PARIS (Reuters) - Quatre ans après le début de la crise syrienne, la France espère relancer les négociations de Genève en renforçant l'opposition modérée et en misant sur un infléchissement de la position de Moscou et de Téhéran, alliés indéfectibles de Bachar al Assad.

"La Syrie est aujourd'hui extrêmement fragmentée, l'Etat islamique monte dangereusement en puissance, il n'y aura pas d'intervention militaire internationale décisive, donc ce qu'il nous reste, c'est de mettre tout le monde autour d'une table", souligne une source diplomatique française.

"Ce qui peut nous faire espérer qu'on va y arriver, c'est que d'une certaine façon Daech (acronyme arabe de l'EI, NDLR) exerce une pression sur tout le monde et que tout le monde doit bouger, y compris les Russes et les Iraniens".

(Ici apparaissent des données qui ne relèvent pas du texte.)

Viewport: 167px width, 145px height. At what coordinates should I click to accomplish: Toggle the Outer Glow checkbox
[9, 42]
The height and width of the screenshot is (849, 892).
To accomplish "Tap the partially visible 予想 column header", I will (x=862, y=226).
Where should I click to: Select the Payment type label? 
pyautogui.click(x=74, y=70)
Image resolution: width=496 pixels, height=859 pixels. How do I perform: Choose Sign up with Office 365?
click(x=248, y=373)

Le conflit, qui a commencé par un soulèvement pacifique contre le régime en mars 2011 avant de se transformer, sous l'effet de la répression, en rébellion armée, à laquelle se sont joints des groupes djihadistes, a fait plus de 200.000 morts et des millions de déplacés, selon les Nations unies.

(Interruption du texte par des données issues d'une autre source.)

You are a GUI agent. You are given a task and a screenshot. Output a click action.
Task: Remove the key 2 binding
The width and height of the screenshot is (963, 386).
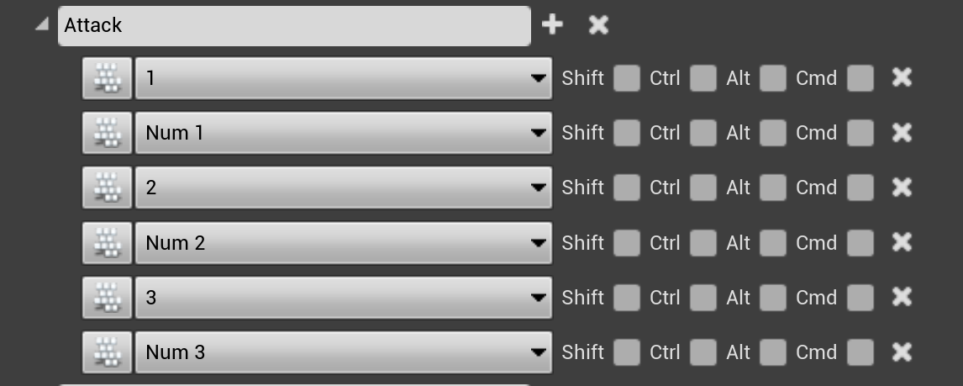[x=902, y=188]
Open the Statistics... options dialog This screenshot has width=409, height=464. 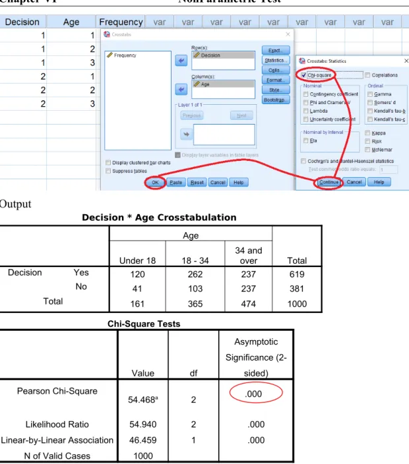tap(276, 61)
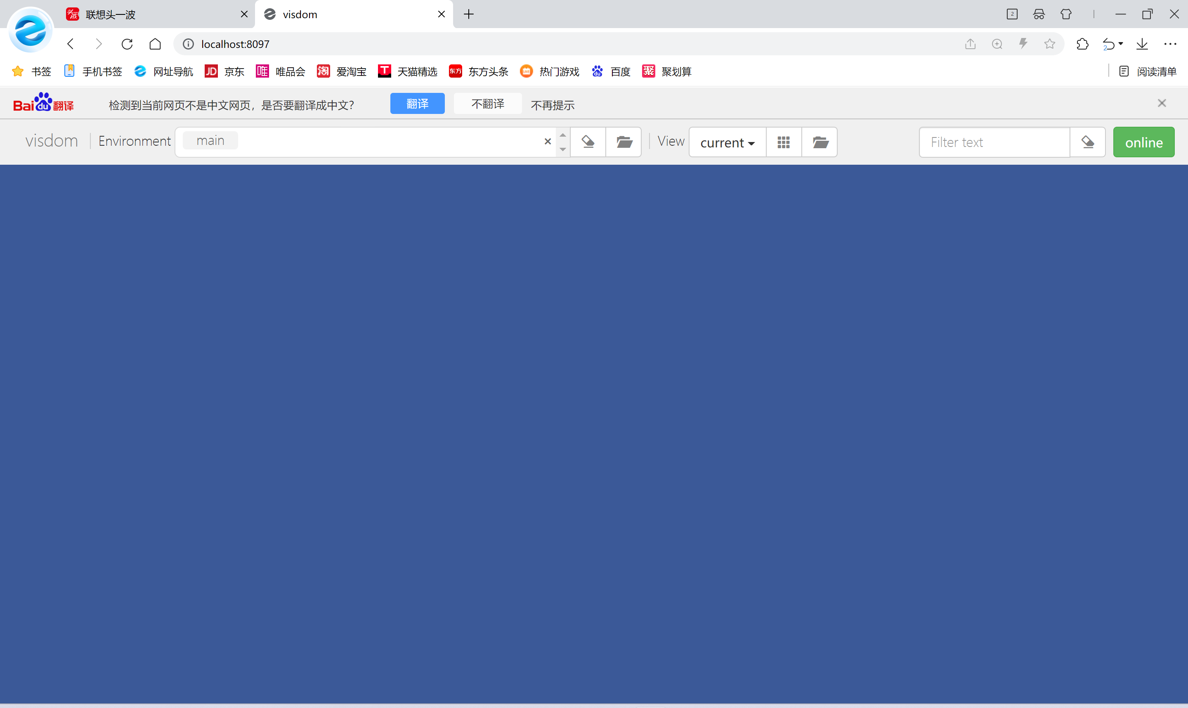Viewport: 1188px width, 708px height.
Task: Click the environment selector up arrow
Action: (x=563, y=135)

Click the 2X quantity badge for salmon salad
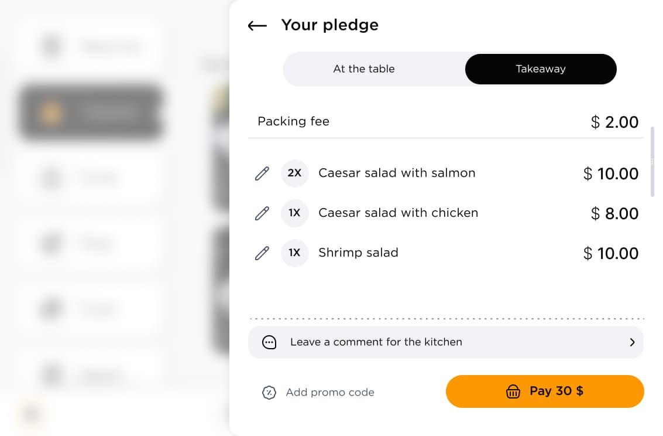pos(295,173)
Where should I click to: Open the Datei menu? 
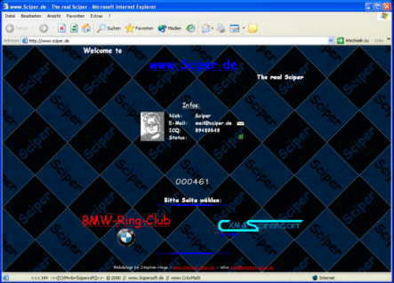[x=10, y=16]
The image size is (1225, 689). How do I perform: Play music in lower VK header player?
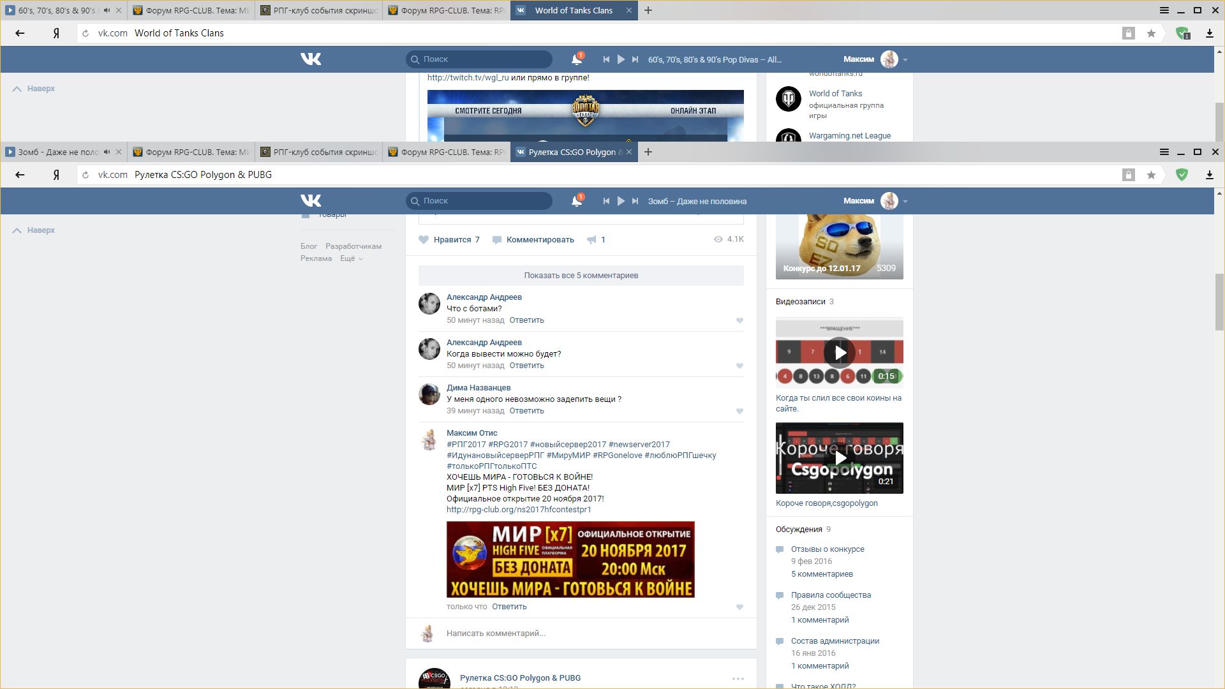coord(621,201)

Une fois passée la vague d'émotion et d'indignation, la communauté internationale s'est rapidement retrouvée déchirée sur la marche à suivre : d'un côté l'Occident préconisant un changement de régime ; de l'autre notamment la Russie, opposée à toute sanction contre Bachar al Assad.

Menées en février 2014 sous l'égide de l'Onu, les négociations dites de Genève I et II entre le régime et l'opposition se sont soldées par un échec faute de consensus sur la mise en place d'un "gouvernement transitoire disposant des pleins pouvoirs exécutifs" prévu par un accord adopté en 2012 et rejeté par Damas qui y voit la mise à l'écart d'Assad.

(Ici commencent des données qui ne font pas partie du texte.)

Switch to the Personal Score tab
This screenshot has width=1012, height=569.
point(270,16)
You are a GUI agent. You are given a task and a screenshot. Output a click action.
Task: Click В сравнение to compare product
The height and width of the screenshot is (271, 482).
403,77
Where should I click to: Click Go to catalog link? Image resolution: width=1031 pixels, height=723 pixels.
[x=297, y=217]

Depuis, la diplomatie patine. Une tentative menée fin janvier par Moscou, qui a réuni des représentants de l'opposition, s'est terminée sans avancée notable faute de la présence de la Coalition nationale syrienne (CNS), principale organisation de l'opposition en exil soutenue par l'Occident.

Envisagées à l'été 2013, des frappes aériennes internationales contre le régime syrien, fortement souhaitées à l'époque par François Hollande, ne sont plus à l'ordre du jour.

ÉLARGISSEMENT DE L'OPPOSITION

Pour Paris, la relance du processus de Genève passe avant tout par une restructuration de l'opposition modérée syrienne, marginalisée par l'implication grandissante de groupes djihadistes, comme le front al Nosra et l'Etat islamique.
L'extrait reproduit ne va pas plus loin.